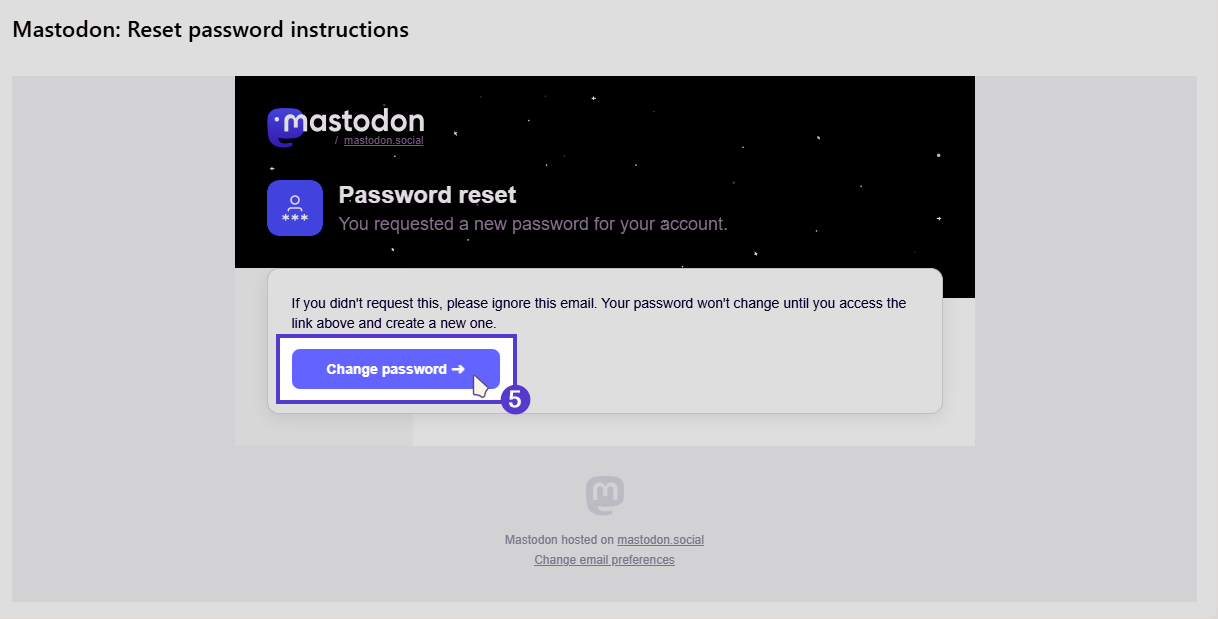Open the mastodon.social link under the logo
The height and width of the screenshot is (619, 1218).
[383, 140]
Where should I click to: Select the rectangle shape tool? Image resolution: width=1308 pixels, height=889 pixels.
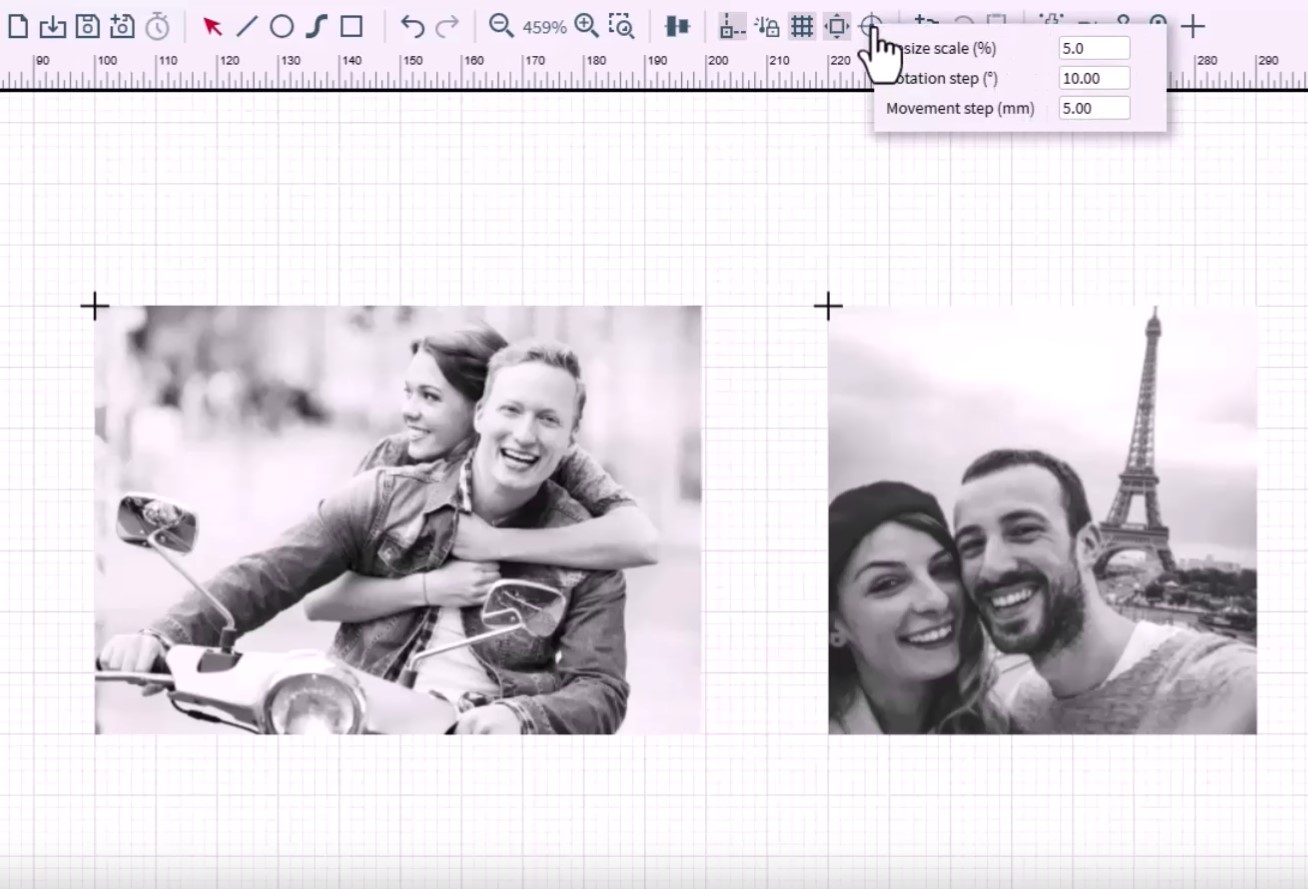point(351,26)
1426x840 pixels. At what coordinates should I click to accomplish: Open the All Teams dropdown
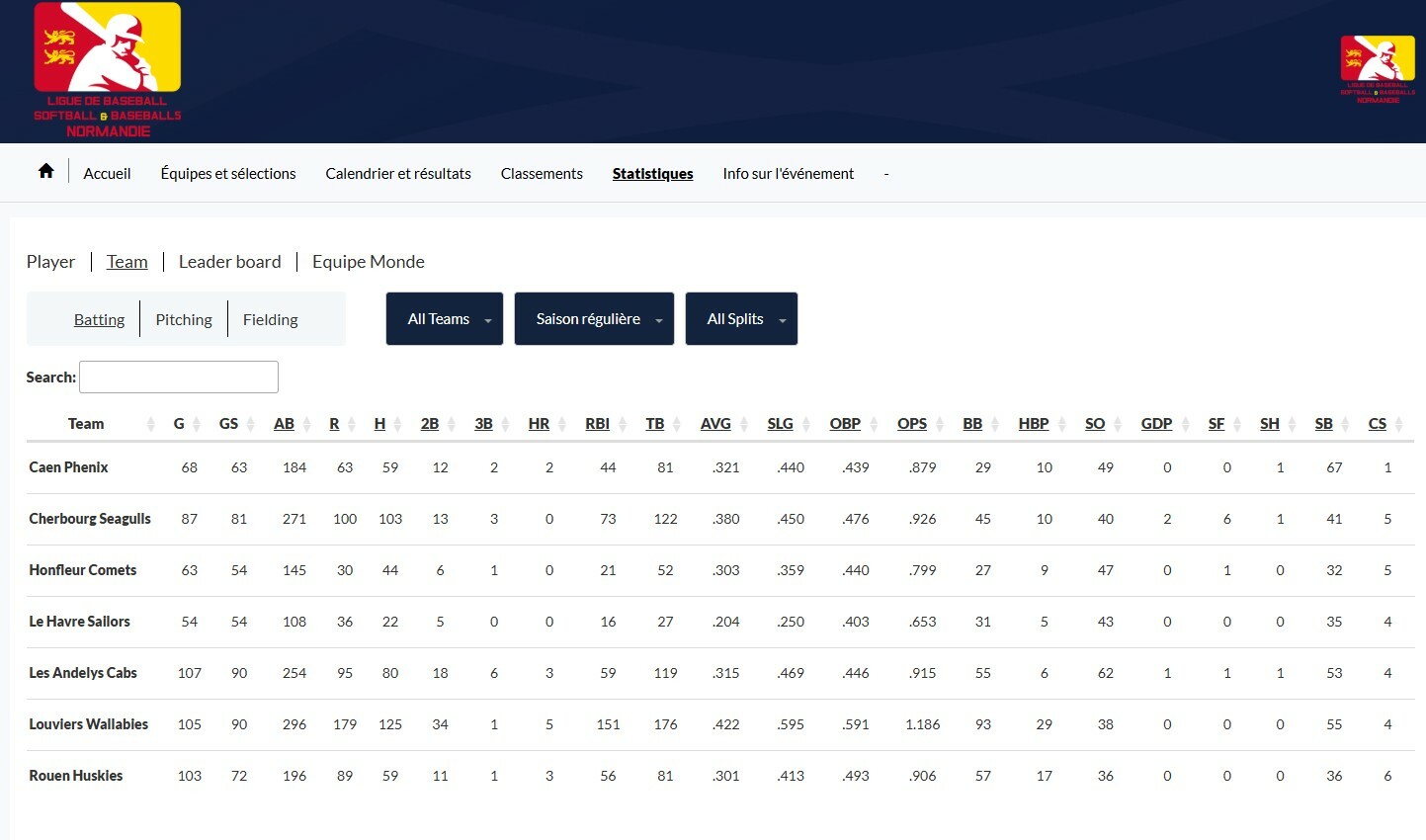[x=445, y=319]
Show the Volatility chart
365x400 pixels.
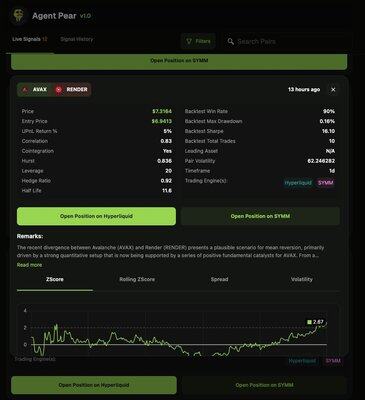[x=302, y=279]
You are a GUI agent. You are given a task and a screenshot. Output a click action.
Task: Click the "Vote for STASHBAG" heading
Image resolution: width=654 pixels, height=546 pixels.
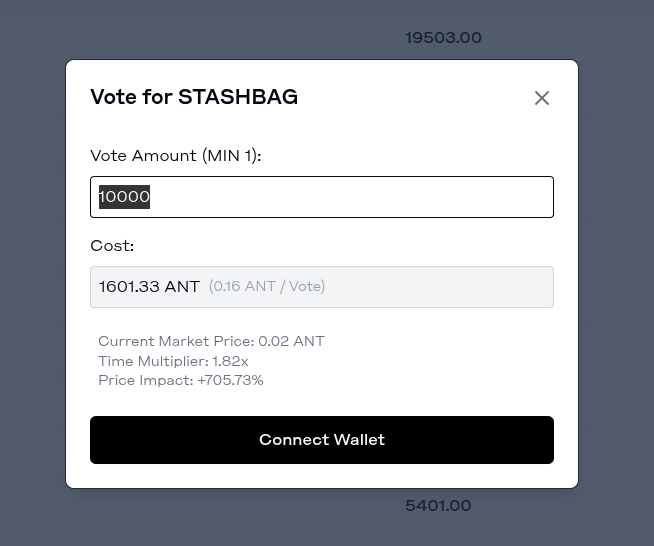pyautogui.click(x=194, y=97)
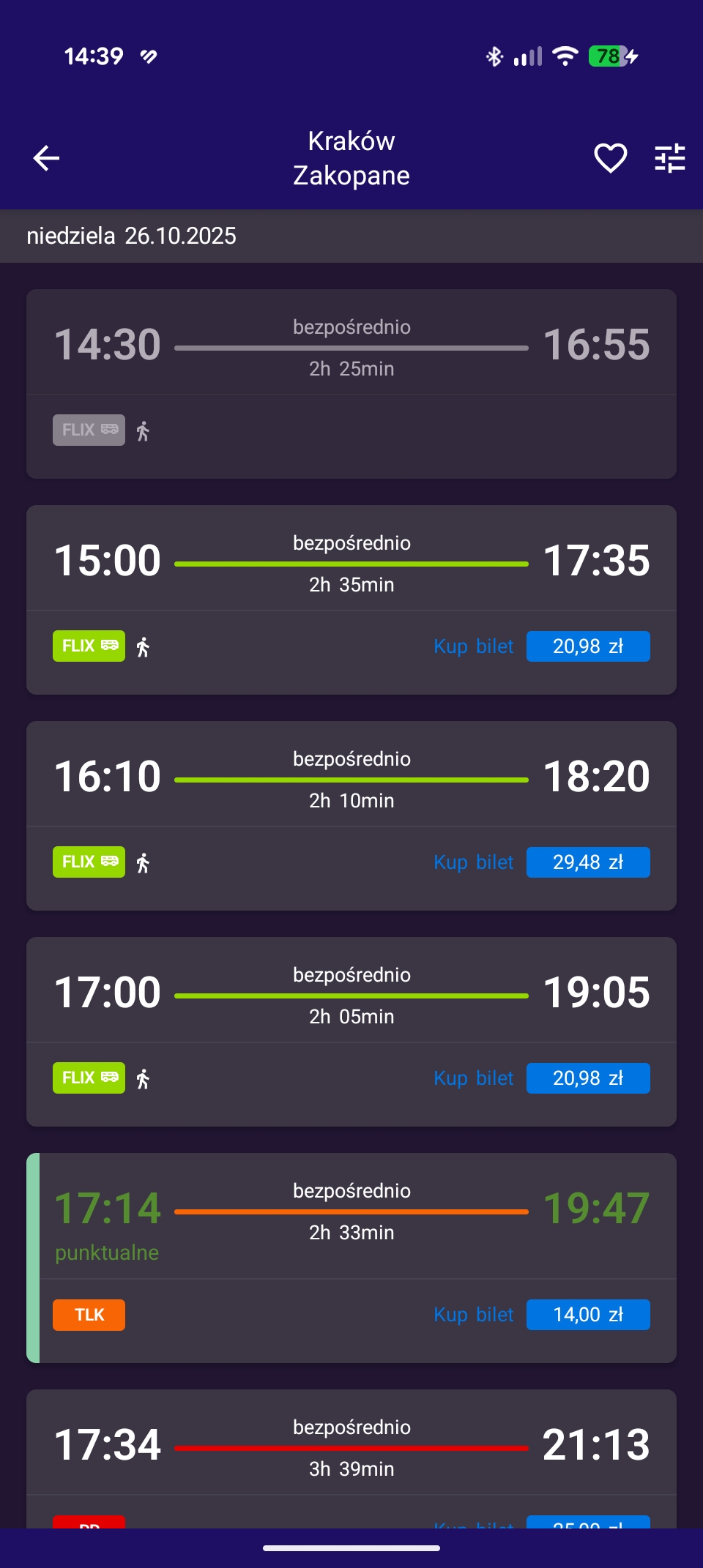Click Kup bilet for the 17:14 TLK train
The width and height of the screenshot is (703, 1568).
[x=473, y=1315]
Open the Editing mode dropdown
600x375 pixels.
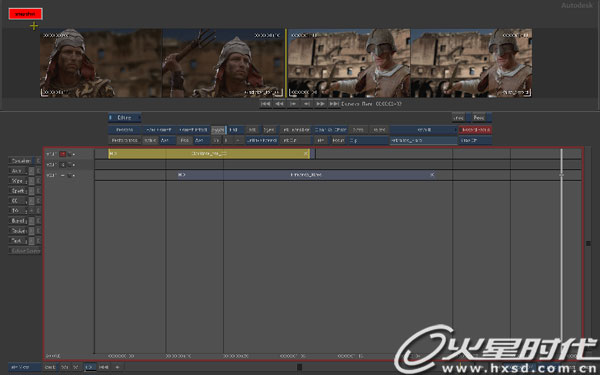125,117
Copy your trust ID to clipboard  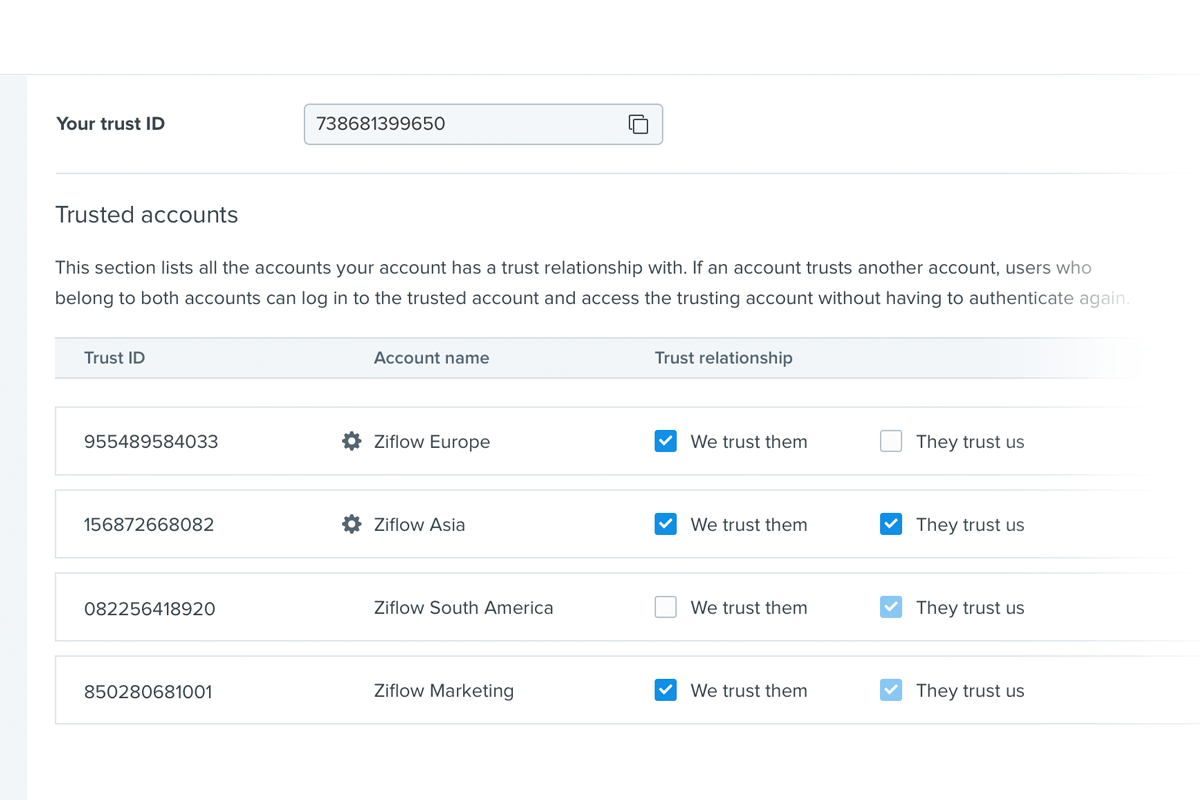click(638, 124)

──────────

In the records above, find the line with "Where should I". Print exactly from there through the line with "Task: Click the", minus the pictures.

_Answer_
Where should I click to: Select the rectangle shape tool? Image resolution: width=1308 pixels, height=889 pixels.
point(351,26)
1426x840 pixels. At what coordinates should I click to accomplish: Open the All Teams dropdown
[x=445, y=319]
Show the Volatility chart
365x400 pixels.
[x=302, y=279]
You are a GUI agent. You are given a task and a screenshot. Output a click action.
Task: Click the "Vote for STASHBAG" heading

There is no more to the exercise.